Vasoreactivity testing plays an important role in evaluating and managing patients with pulmonary arterial hypertension. The main purpose of this test is to determine which patients would benefit from treatment with high dose calcium channel blockers as opposed to traditional pulmonary vasodilators. Based on the most recent guideline recommendations, vasoreactivity testing should be completed in patients with idiopathic pulmonary arterial hypertension, hereditary pulmonary arterial hypertension, and drug/toxin-induced pulmonary arterial hypertension [2]. This vasodilator challenge test can be completed with inhaled iloprost or inhaled nitric oxide. Intravenous epoprostenol can be used but requires incremental dose increases and serial measurements, which can significantly prolong the procedure, making this approach less practical [11]. Intravenous adenosine had been previously listed as an acceptable medication for use during vasoreactivity testing; however, due to frequent side effects, adenosine is no longer recommended.
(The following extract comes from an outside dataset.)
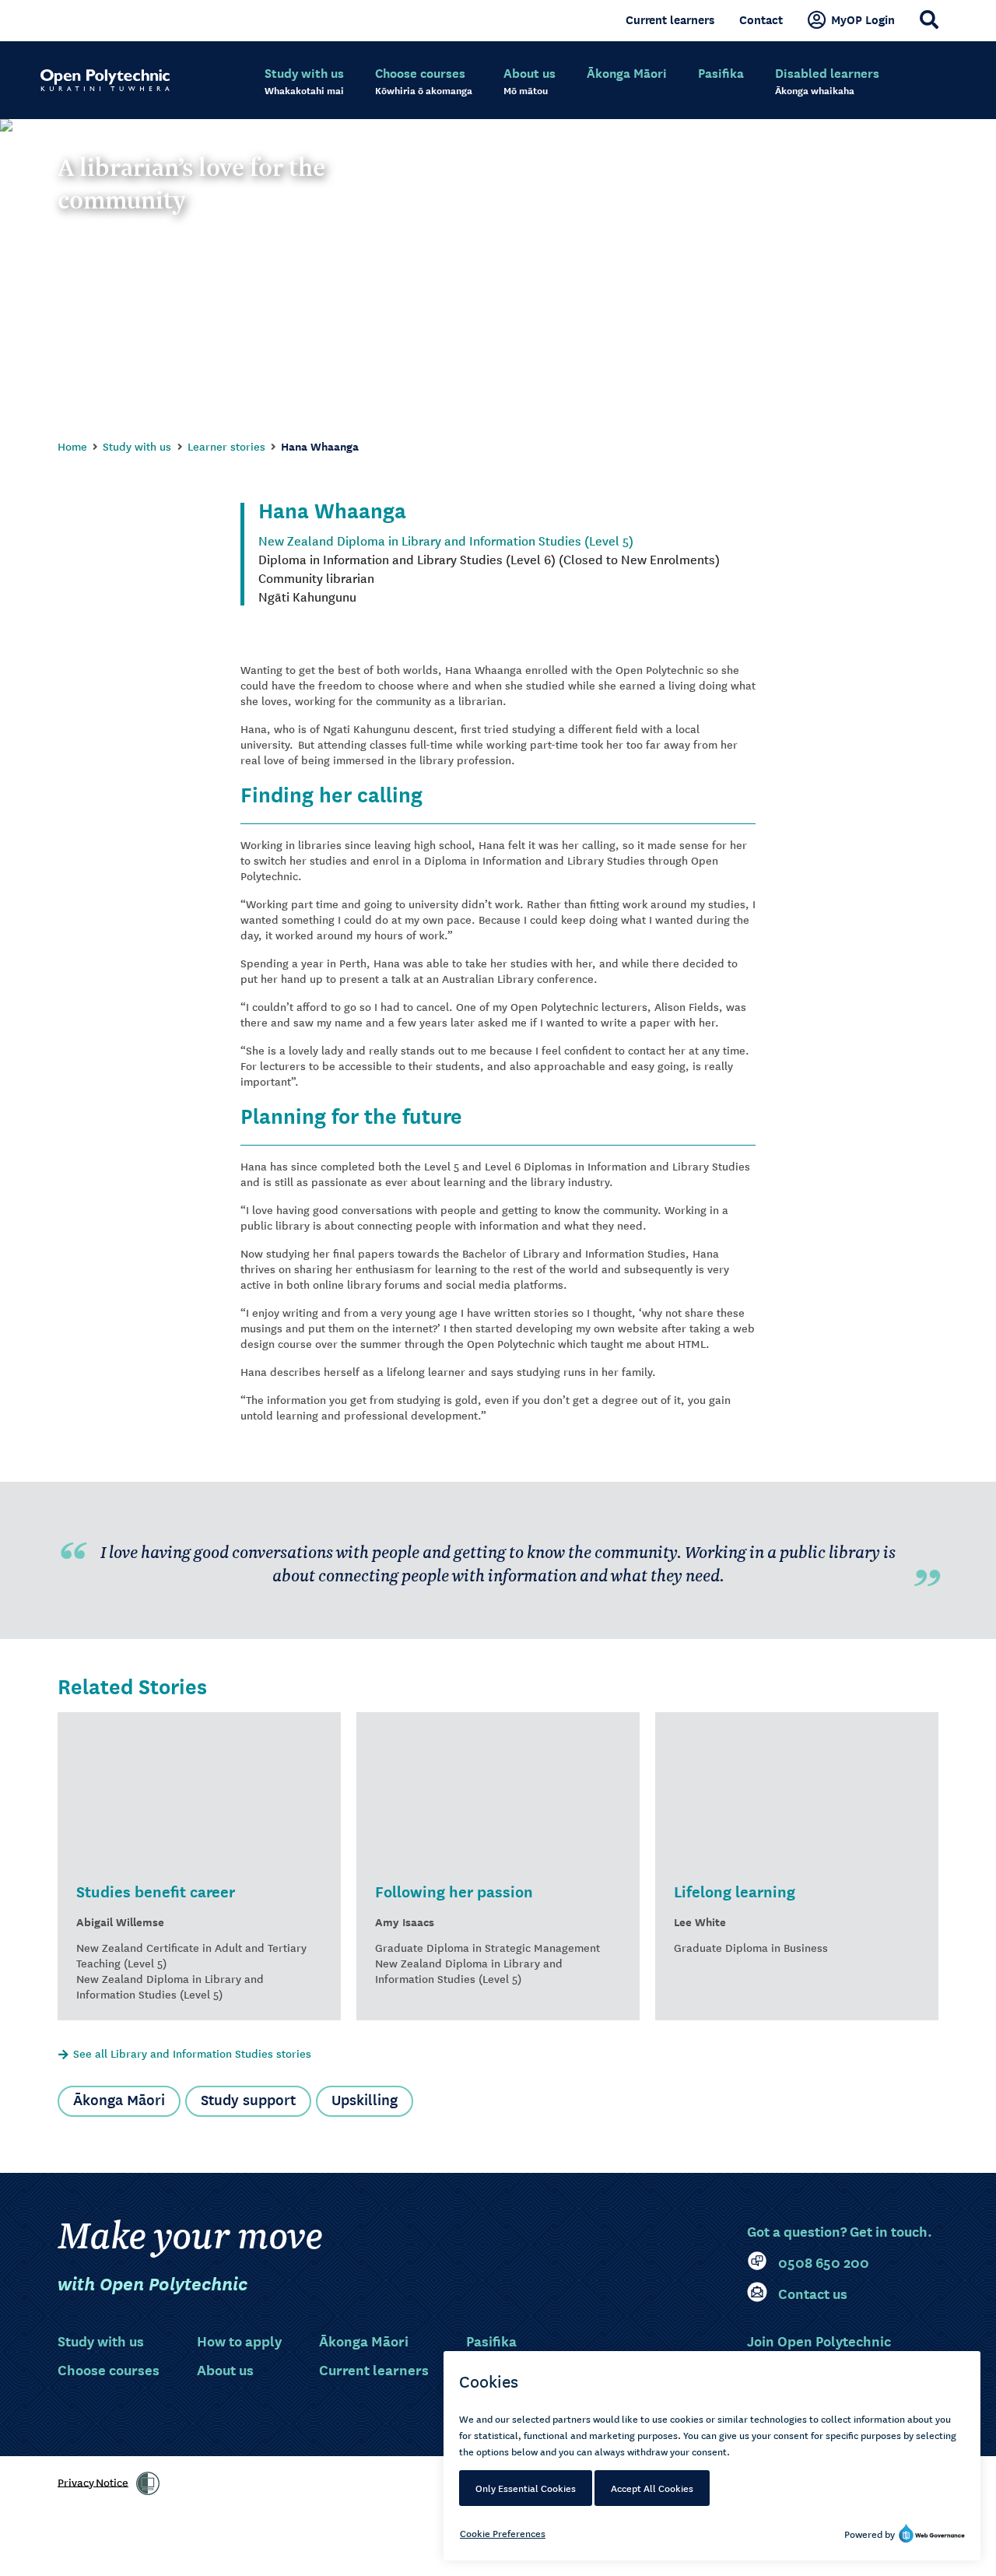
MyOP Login (863, 19)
A positive vasoreactivity test response can be defined by the following criteria: decrease in mPAP by ≥10 mmHg to reach an absolute value in the mPAP to ≤40 mmHg with an unchanged or improved cardiac output. This positive response is not common in patients with PAH. In a study that included 557 patients with Idiopathic PAH, approximately 13% of patients had a positive vasodilator response [11]. In patients with PAH due to causes other than Idiopathic PAH, such as anorexigen use, HIV, connective tissue disease, congenital heart disease, and pulmonary veno-occlusive disease, a sustained positive vasodilator response was rare, with the exception of patients with anorexigen-associated PAH. In patients with anorexigen PAH, there was close to a 10% success rate of sustained response to calcium channel blockers [12]. Patients with the appropriate pulmonary arterial hypertension diagnosis and a positive vasodilator challenge test can be treated with high dose calcium channel blocker therapy. Commonly used calcium channel blockers and acceptable doses are as follows: nifedipine 20 mg 2–3 times daily, amlodipine 15–30 mg daily, diltiazem 120–360 mg twice daily, felodipine 15–30 mg daily. The general approach is to start a low calcium channel blocker dose and gradually increase it as tolerated [11].

There are clinical scenarios where calcium channel blocker therapy may not be an ideal treatment option. Patients with a depressed cardiac output on right heart catheterization, systemic hypotension, known hypersensitivity to calcium channel blockers, history of postural hypotension, hemodynamic instability, bradycardia, or heart block may not tolerate calcium channel blocker therapy. Also, patients who do not undergo vasoreactivity testing or patients with a negative vasoreactivity test should not be started on calcium channel blocker therapy [11, 12, 13, 14, 15].

Lastly, vasoreactivity testing can provide important prognostic information depending on the calcium channel blocker response duration. After initiating calcium channel blocker therapy, patients must be followed closely at intervals of 3–6 months to ensure adequate clinical response. Repeat right heart catheterization is recommended in that follow-up interval to determine if the patient has a persistent vasodilator response and to determine if the patient achieved an ideal hemodynamic improvement defined by mPAP<30 mmHg and PVR < 4 WU. Calcium channel blocker therapy can be increased if there is persistent vasoreactivity or if the patient has not reached ideal hemodynamic improvement. The 5-yr survival in patients who were long-term responders to CCB was >90% [11]. Therefore, vasoreactivity testing can also be used as a tool for predicting mortality.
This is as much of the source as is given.